Pourquoi les traits de Cy Twombly ne lui ont-ils pas permis de s’assumer en tant qu’artiste à part entière?

Les travaux sur papier de Hans Hartung devaient ils attendre tant d’années pour être accrochés dans un musée?

Si l’art qui n’est pas dans le présent ne sera pas dans l’avenir, pourquoi une œuvre doit elle traverser le temps pour être formellement reconnue en tant que telle?

Seules, quelques exceptions esthétiques mais inscrites dans une logique historique peuvent profiter d’une reconnaissance instantané et financière. Seule la démarche média et la reconnaissance des galeristes peuvent valider la qualité ou la médiocrité d’une œuvre, de la même façon que le salon d’automne à Paris rejetait l’œuvre majeure de Duchamp en 1917.

Le temps qui ne fait que ça, passer. N’a-t-on pas la moindre chance d’en sortir indemne? Qu’adviendra t-il de mon travail à mon départ? Qu’est ce qui induit la réalisation et la reconnaissance d’une œuvre? Le hasard? La transmission par héritage de descendants bienveillants? Mes tableaux seront-ils considérés inachevés comme bon nombre de tableaux de Picasso ou Basquiat ou tout simplement mauvais?

Si on invente rien, serai je à mon tour inspirant pour un prochain Beltracchi? Y a –t-il un sens à cela?

Pour la raison simple que je suis plus intéressé par l’acte de peindre que par le tableau lui-même, ma démarche  s’inscrit dans le cheminement suivant : Une œuvre peut elle être majeure sous prétexte d’avoir la prétention de viser la postérité pour son auteur?

 

Alain-Edouard Antoine.


 

Alain-Edouard Antoine est né le 5 septembre 1970 à Besançon.

Sensible, curieux de peinture très jeune, il découvrit tout d’abord l’abstraction lyrique et la technique graphologique de Georges Mathieu lors de ses happenings télévisuels, il avait dix ans. Il se mit à peindre à seize ans avec le matériel et les huiles qui lui restaient de sa mère, des formes molles peintes à l’huile de couleur sombre et reliée par des traits irréguliers à l’encre.

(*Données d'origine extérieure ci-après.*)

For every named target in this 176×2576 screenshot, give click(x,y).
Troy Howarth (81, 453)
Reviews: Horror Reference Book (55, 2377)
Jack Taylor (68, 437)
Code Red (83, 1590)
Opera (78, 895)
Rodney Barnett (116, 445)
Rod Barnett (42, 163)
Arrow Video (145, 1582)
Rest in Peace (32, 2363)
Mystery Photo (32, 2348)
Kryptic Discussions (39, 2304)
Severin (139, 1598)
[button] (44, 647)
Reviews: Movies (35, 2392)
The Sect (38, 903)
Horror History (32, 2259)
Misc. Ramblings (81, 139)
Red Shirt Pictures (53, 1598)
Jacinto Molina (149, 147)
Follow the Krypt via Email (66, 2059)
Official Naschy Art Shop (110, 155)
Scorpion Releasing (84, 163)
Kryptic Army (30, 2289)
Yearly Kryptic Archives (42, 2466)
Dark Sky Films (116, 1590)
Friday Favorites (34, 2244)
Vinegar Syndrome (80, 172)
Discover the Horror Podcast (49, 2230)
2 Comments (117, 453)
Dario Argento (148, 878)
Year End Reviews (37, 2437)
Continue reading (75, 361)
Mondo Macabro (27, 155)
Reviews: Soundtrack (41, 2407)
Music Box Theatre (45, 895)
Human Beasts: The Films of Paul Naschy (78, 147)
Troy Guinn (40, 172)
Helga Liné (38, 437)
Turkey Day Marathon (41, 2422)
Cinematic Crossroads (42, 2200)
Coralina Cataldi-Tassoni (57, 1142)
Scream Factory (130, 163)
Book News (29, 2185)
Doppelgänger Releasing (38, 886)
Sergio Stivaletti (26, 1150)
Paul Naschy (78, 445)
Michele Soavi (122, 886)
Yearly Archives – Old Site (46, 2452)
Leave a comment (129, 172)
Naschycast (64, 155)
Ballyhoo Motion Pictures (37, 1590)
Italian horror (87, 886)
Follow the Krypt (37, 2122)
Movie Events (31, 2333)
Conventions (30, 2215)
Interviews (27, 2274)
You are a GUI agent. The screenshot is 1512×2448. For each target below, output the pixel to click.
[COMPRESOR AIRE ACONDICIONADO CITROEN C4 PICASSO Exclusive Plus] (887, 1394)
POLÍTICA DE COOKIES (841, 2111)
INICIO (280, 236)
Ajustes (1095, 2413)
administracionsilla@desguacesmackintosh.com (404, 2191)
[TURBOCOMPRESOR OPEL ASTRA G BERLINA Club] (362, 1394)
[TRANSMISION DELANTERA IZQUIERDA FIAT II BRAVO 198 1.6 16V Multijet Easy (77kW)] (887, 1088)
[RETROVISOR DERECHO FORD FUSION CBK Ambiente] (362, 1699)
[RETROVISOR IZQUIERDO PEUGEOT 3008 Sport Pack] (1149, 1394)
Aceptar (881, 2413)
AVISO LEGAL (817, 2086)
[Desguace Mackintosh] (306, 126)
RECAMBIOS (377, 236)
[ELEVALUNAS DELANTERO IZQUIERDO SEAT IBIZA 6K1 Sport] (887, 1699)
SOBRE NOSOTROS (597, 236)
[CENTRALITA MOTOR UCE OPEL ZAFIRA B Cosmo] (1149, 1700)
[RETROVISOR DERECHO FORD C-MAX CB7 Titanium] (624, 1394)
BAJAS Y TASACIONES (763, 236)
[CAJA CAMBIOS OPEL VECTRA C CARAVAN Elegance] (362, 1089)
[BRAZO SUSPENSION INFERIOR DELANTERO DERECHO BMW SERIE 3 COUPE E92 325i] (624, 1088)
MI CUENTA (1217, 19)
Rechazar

En 1988, il vit dans les Vosges, ses études à peine commencées, il quitte le foyer familial et s’installe dans un petit appartement où il s’enfermera durant des semaines, des mois à peindre frénétiquement, il se cherche. Avec tout ce qu’il trouve, il peint, il dessine, il découpe. De cette époque, on retrouve des lavis, des encres des aquarelles, représentant des symboliques, des corps nus, des clous, des ouvriers au travail. Il y exprime de la souffrance, de la tristesse aussi. À cette période, il côtoie un autre artiste local, Stéphane Paon, ce dernier, travaille comme conservateur au musée Pierre-Noël de Saint-Dié-des-Vosges, et lui donne l’envie d’avoir cette culture artistique qu’il n’a pas. Du musée ou il pourra trainer à sa guise, il découvrira de nombreux artistes, Erwin Trum, Le Corbusier, Fausto Olivares, Roger Decaux, Jean Bazaine, mais aussi l’ archéologie gallo-romaine.
Il rencontrera l’artiste Erwin TRUM en personne dans son atelier. Il le reçoit seul et se trouve déjà souffrant. Erwin lui parle de ce « certain état d’ âme » nécessaire à chaque artiste, cette solitude aussi. Il sort de l’entretien fasciné, c’est la vie qu’il veut.

En 1994, il quitte les Vosges et s’installe à Strasbourg, achève ses études de styliste, mais ne renonce pas à la peinture, il découvre le tachisme et l’expressionnisme abstrait d’ après guerre et notamment la peinture américaine et allemande de cette période. Parallèlement la culture germanique le fascine, son design, son architecture, le Bauhaus, en 1996, à la naissance de son fils, il le prénommera Dieter.

Stockant des toiles depuis plusieurs années dans son appartement il décide de faire une foire à Strasbourg, ville où il réside depuis 4 ans, on est en 1998, tout est vendu en quelques heures. C’est le succès commercial.

Depuis lors, il ne cessera de peindre de 1999 à 2009 et travaillera régulièrement en partenariat avec des boutiques de design à Strasbourg, galerie K, Pyramide, mais aussi avec une galerie à Bruxelles, qui lui vendra 2 toiles à New York.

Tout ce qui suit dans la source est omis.